TASK REQUIREMENTS:
- A) Write out, word for word, the part of the article on beauty ideals and income that runs between "They discovered that" and "more dramatic edits.", inclusive.
- B) Pick up the article on whether beauty ideals shift with socioeconomic status after its final sentence and keep writing it.

EXTRACT TO READ:
Do Beauty Ideals Shift with Socioeconomic Status?
Monday, November 10, 2025.
The dorm light flickers. A cracked phone leans against a coffee mug. She snaps another shot, widens her eyes, shrinks her chin, and waits for the algorithm to smile back.
A new study in Telematics and Informatics — by Yao Song, Qiyuan Zhou, Wenyi Li, and Yuqing Liu of Sichuan University and Hong Kong Polytechnic University — analyzed more than 13,000 pairs of edited selfies from Rednote, one of China’s most popular lifestyle apps.
The researchers wanted to quantify what beauty means when filtered through class.
They discovered that as regional income falls, faces grow softer. Eyes widen, noses shrink, jaws narrow, skin brightens. The lower the GDP, the younger the face looks.
We talk about beauty as personal expression, but Liu’s dataset reads more like economic confession.
The Economics of “Cute”
In evolutionary psychology, these proportions belong to the baby schema — large eyes, small nose, round cheeks — traits that trigger nurturing instincts.
On Rednote, these features have become a kind of digital diplomacy: faces edited into submission, optimized for warmth, trust, and compliance.
When Liu’s team cross-referenced selfie data with provincial GDP, they found that users from lower-income regions made far more dramatic edits.
“Cuteness,” it turns out, is not just an aesthetic preference but an economic survival strategy.
In places where mobility feels precarious, projecting sweetness may function as social capital — a way of being seen as safe, likable, trustworthy. In richer provinces, where status feels more secure, users could afford to look sharper, bolder, and more authentic.
One Weibo commenter put it bluntly: “The app teaches us to erase what makes us human.”
East Meets West (in the Filter)
Western digital beauty tells the same story in another dialect.
The Instagram face — all contoured cheekbones, raised brows, and plumped lips — performs dominance rather than deference. Research in the Journal of Aesthetic Science (Ramsey et al., 2022) finds that Western users equate angularity with an air of competence and authority.
A cross-cultural comparison by Jones et al. (2023) in Computers in Human Behavior showed that Chinese users idealized youth and softness, while American users emphasized sexual maturity and independence. Two aesthetics, one impulse: a diehard adaptation to the market’s gaze.
As psychologist Nancy Etcoff argued in The Survival of the Prettiest, beauty is “a biological, social, and economic negotiation conducted through the body.” Liu’s work just updates that negotiation for the selfie era, where the body now bargains through pixels.
Gender and the Digital Class System
Men aren’t exempt from the filter economy.
The global “male edit” trend produces leaner jawlines, darker brows, and colder eyes — less baby schema, more algorithmic alpha.
Masculine beauty now trades in restraint and precision. Different genders, same contract: Show me a face the market will reward.
The Psychology of Self-Editing
The findings echo familiar psychological terrain. Objectification theory (Fredrickson & Roberts, 1997) explains how people internalize the observer’s gaze until self-surveillance feels like self-control.
Self-discrepancy theory (Higgins, 1987) captures the quiet ache of living between “real” and “ideal” selves — a gap that technology now quantifies down to the pixel.
Add social capital theory (Bourdieu, 1986), and the logic crystallizes: attention is currency, and attractiveness is its fastest-moving asset. In low-income contexts, conformity buys belonging. In affluent ones, deviation becomes a designer privilege.

DATA PROVIDED:
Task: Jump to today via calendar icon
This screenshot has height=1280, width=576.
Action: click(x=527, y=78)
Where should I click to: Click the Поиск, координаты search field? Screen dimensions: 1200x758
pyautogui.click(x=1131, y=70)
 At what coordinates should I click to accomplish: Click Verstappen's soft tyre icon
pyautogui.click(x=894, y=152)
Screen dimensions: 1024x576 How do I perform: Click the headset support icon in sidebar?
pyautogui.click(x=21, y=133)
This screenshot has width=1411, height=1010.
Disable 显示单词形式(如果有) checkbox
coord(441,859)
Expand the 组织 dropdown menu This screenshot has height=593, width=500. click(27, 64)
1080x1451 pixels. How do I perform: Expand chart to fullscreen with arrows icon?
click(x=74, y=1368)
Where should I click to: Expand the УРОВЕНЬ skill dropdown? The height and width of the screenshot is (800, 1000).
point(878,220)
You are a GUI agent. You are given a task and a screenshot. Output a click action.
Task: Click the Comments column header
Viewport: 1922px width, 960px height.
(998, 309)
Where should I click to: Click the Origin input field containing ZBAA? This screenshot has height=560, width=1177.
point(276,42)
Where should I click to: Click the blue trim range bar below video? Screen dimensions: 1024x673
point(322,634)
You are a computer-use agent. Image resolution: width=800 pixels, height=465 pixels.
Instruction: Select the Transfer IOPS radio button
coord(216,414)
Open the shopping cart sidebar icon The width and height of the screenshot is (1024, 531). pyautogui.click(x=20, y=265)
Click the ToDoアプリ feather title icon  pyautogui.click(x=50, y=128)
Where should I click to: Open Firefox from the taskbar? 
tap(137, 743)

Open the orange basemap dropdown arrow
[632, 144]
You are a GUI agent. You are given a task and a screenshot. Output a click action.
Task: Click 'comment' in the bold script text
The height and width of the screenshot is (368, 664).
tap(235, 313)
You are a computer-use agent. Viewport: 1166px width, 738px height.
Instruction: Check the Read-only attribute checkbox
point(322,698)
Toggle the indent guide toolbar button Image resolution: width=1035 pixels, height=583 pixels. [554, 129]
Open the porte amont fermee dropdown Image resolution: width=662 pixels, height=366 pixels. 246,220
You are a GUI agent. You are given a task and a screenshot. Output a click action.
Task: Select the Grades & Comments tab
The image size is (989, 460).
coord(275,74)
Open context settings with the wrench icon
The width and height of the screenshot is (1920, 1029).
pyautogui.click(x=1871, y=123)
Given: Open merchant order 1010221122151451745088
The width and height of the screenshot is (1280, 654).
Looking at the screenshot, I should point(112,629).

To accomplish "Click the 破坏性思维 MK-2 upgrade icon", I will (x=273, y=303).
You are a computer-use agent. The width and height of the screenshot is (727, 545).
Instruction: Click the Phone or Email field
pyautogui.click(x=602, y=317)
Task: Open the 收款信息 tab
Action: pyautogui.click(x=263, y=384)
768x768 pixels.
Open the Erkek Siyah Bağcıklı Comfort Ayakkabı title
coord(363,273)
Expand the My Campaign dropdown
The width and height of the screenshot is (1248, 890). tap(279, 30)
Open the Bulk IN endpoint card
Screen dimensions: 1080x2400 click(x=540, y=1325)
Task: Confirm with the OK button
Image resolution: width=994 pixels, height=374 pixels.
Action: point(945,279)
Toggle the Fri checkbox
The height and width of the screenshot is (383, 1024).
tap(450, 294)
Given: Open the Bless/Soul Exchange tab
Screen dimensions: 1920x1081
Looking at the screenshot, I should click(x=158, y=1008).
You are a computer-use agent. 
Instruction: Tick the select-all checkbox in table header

TASK-BY-TASK RESULTS:
- A)
They discovered that as regional income falls, faces grow softer. Eyes widen, noses shrink, jaws narrow, skin brightens. The lower the GDP, the younger the face looks.
We talk about beauty as personal expression, but Liu’s dataset reads more like economic confession.
The Economics of “Cute”
In evolutionary psychology, these proportions belong to the baby schema — large eyes, small nose, round cheeks — traits that trigger nurturing instincts.
On Rednote, these features have become a kind of digital diplomacy: faces edited into submission, optimized for warmth, trust, and compliance.
When Liu’s team cross-referenced selfie data with provincial GDP, they found that users from lower-income regions made far more dramatic edits.

- B)
What this study shows, in its polite academic way, is that economic inequality doesn’t just shape opportunity — it also colonizes the face.
The Therapist’s View
In therapy, I see the same exhaustion behind those edited faces — the fear that the unfiltered self might not be enough to keep anyone’s attention.
Clients describe the fatigue of constant performance, the quiet panic of slipping out of aesthetic relevance. The filters are digital, but the anxiety is ancient.
Digital beauty, from this angle, is not vanity — it’s vigilance.
Cultural Echoes in the West
America mass-produces authenticity the way China mass-produces cute. Silicon Valley sells “realness” as a feature — the filtered face that looks unfiltered, the influencer who swears she’s “just being herself.” Madison Avenue once sold lipstick as liberation; Silicon Valley sells filters as self-expression. The dependency never changed, only the marketing.
The American aesthetic performs the same labor as its Chinese counterpart: it softens discontent into aspiration. What the Chinese call “kě ài” — adorable — we call relatable. Both are the illusion of intimacy packaged for profit.
Moral Shock: The Cost of Looking Safe
The softened face that wins followers also performs unpaid emotional labor — reassuring a culture that still prefers women who soothe rather than confront.
Each widened eye is an apology; each brightened cheek a promise not to disturb the peace.
Meanwhile, the Western “boss-browed” counterpart performs another kind of submission: dominance repackaged as desirability. The rules differ, but the obedience is mutual.
Beauty, east or west, is the price of safety.
A Historical Note
Every era remodels the face to fit its economy. The Victorians prized pallor because it proved you didn’t work.
Mid-century America idolized the suburban glow — radiance as proof of stability.
Under late-stage Limbic Capitalism, we worship self-optimization. The modern face is a performance review you wear.
Limitations and Future Directions
Liu’s team notes that Rednote users are mostly young women and that GDP is a fairly blunt proxy for personal wealth.
Still, the portrait is revealing.
Future research should track AI beauty filters, body editing apps, and cross-platform identity shifts — especially as deepfakes erase what’s left of “authenticity.”
FAQ
Is this about insecurity?
Not entirely. For many, editing isn’t self-hatred but survival — a form of digital diplomacy.
Why do poorer users edit more?
Because appearance can feel like the only variable left to control. Conformity becomes the most affordable kind of hope.
How does this connect to Western ideals?
In China, faces get softer to look safe; in the West, sharper to look strong. Both translate insecurity into marketable form.
Final Thoughts
America built its mythology on the open road; now we pave our selfhood across a feed. The new frontier is the face, and everyone’s homesteading in pixels.
The modern face isn’t born; it’s rendered.
And what we render reveals what we fear. In economies built on exposure, the only unforgivable flaw is invisibility.
Every smoothed edge is a wish for safety disguised as style — and somewhere, deep inside the edit history, the original face still waits, unseen.
Be Well, Stay Kind, and Godspeed.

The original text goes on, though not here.